Revi: Ângelo, e o trabalho de cartunista e ilustrador? Caminha junto com a banda? Ou um sobrepõe o outro?
Ângelo Arede: É rapaz, o que acontece é que na pandemia acabou todo o mercado de entretenimento, né? O mercado artístico. Então assim, tá beleza, ainda trabalhei, fiz alguns trabalhos durante a pandemia. Só que é aquilo, a pandemia meio que deu uma trava em tudo que não era serviço essencial pra você comer e pra você viver.
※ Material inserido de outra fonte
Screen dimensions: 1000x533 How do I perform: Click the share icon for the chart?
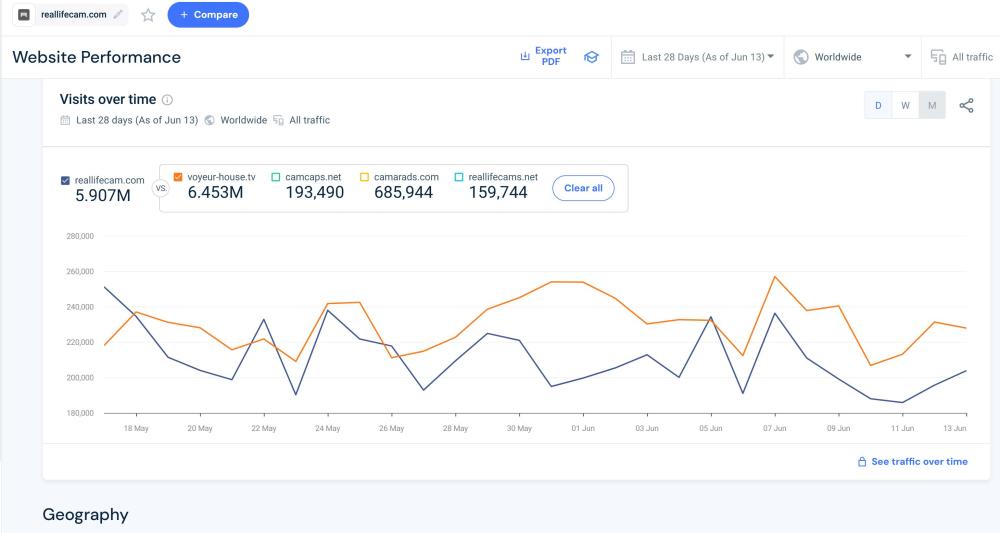[x=966, y=105]
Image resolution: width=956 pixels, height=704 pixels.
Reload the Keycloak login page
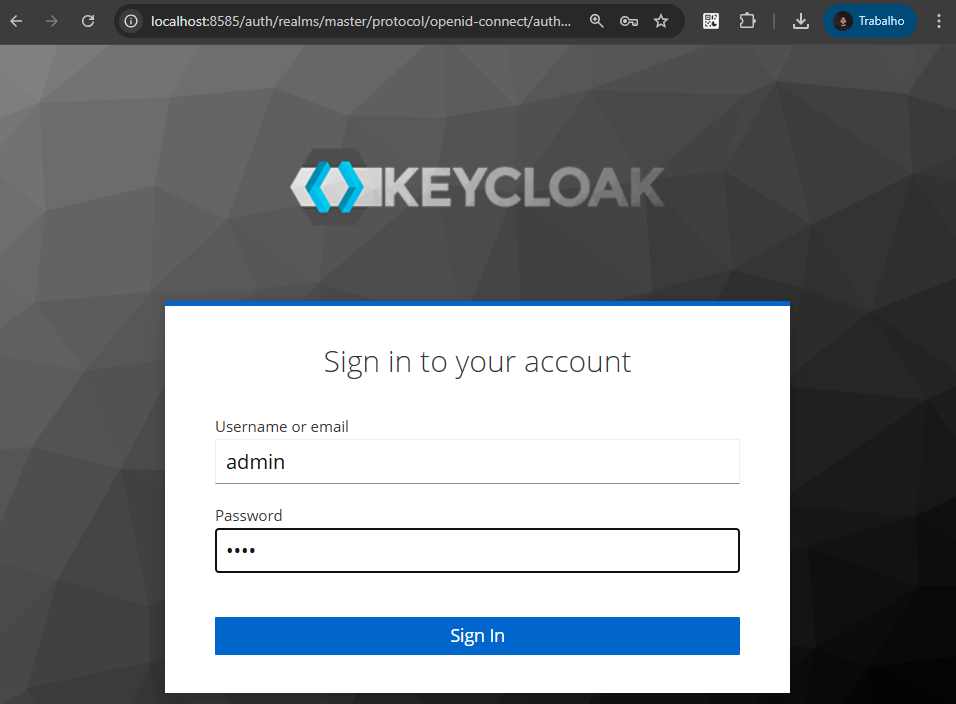88,21
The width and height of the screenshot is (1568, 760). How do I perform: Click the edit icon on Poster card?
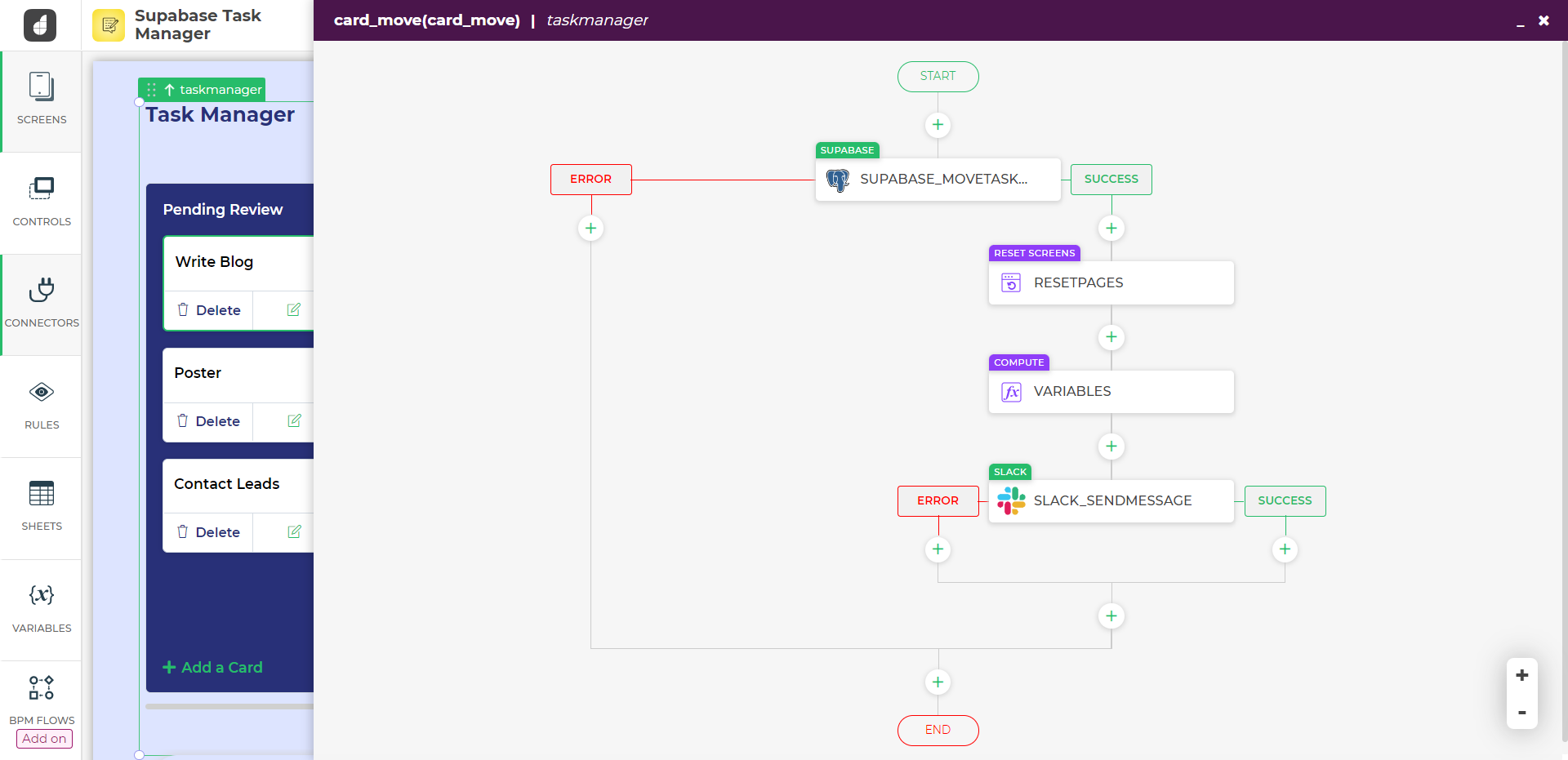[x=294, y=421]
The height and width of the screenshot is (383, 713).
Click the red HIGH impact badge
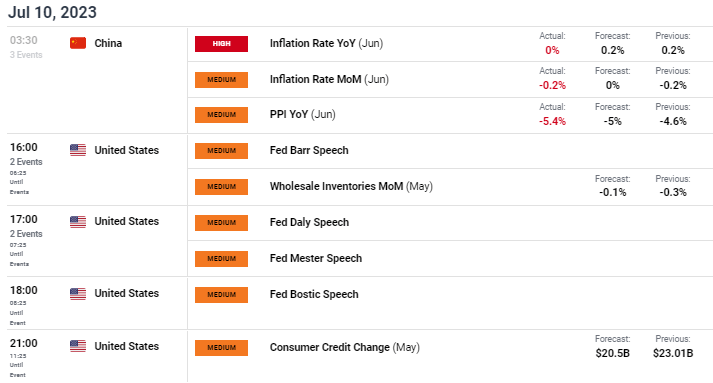pyautogui.click(x=221, y=44)
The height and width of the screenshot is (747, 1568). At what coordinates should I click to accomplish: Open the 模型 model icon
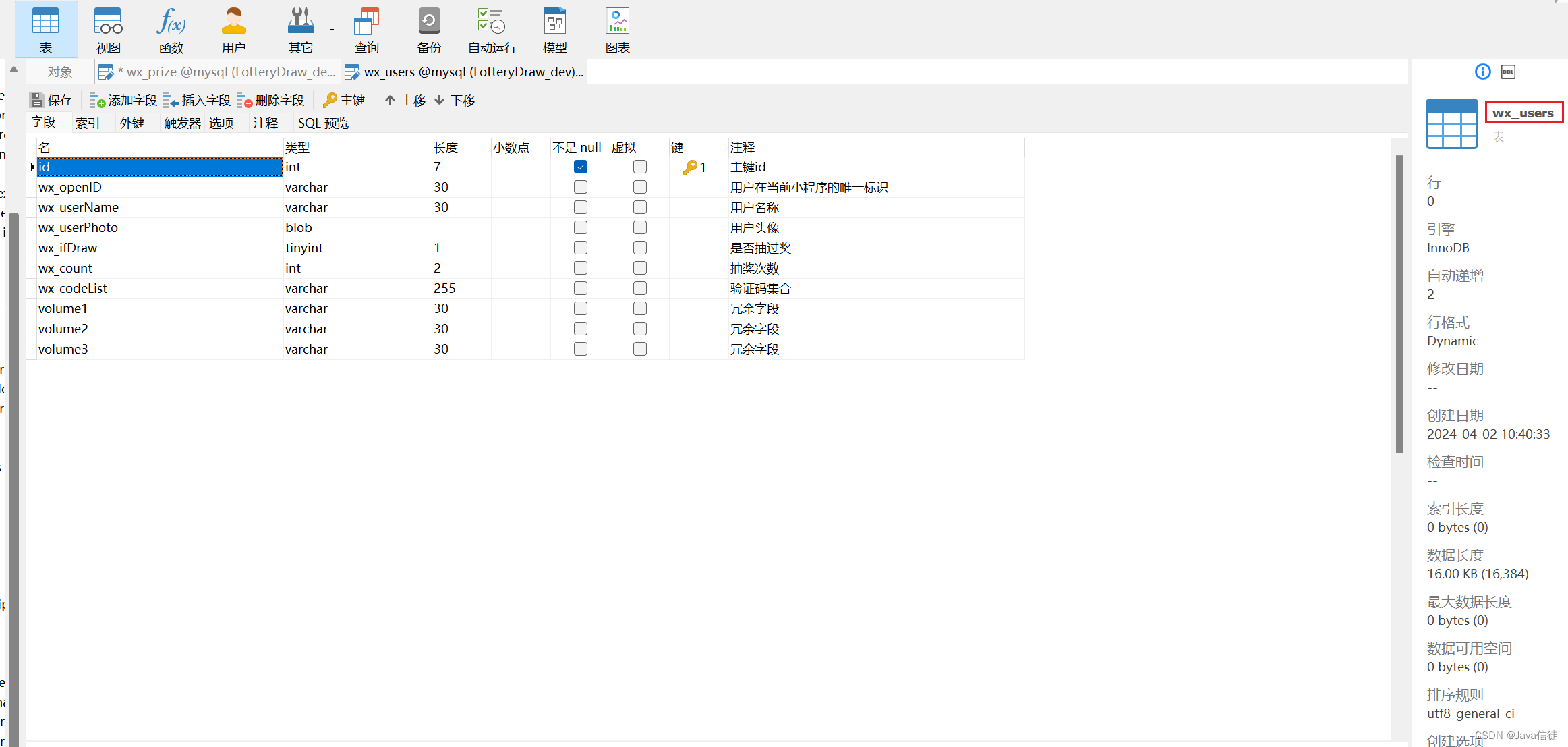click(x=554, y=29)
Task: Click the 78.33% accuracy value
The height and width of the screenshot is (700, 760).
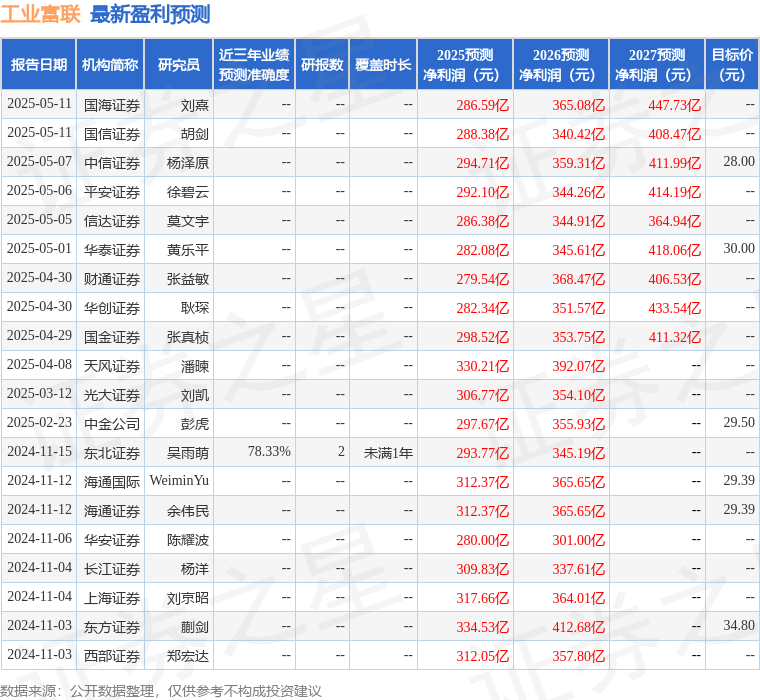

Apesar de que você come, você dorme, você mora, mas pra você aguentar a sua vida (e na pandemia isso ficou bem claro), você precisa de arte.
Então de qualquer forma ninguém que estava na pandemia aguentaria sem arte, vivendo só com seu carro novinho. Não é isso? Quem estava na pandemia estava lá consumindo sua Netflix. Estava lá consumindo livros que são pra não pirar dentro de casa, né, bicho? Mas assim, a produção de novos trabalhos no meio de entretenimento ficou bem difícil, né cara? Se bem que agora já está normalizando, né? Num tá cem por cento, mas tá normalizando, e quanto ao que eu faço na galeria e o que eu faço com o meu trabalho de ilustrador… Cara isso tudo se cruza, né? Porque eu acabo fazendo as capas dos discos, eu acabo fazendo o site. Uhum. Então acabo fazendo merchandise da banda, né?! Cuidando das redes sociais. Então isso tudo acaba sendo um crossmedia, uma coisa vai permeando a outra, assim chega um ponto que uma coisa não existe sem a outra entendeu?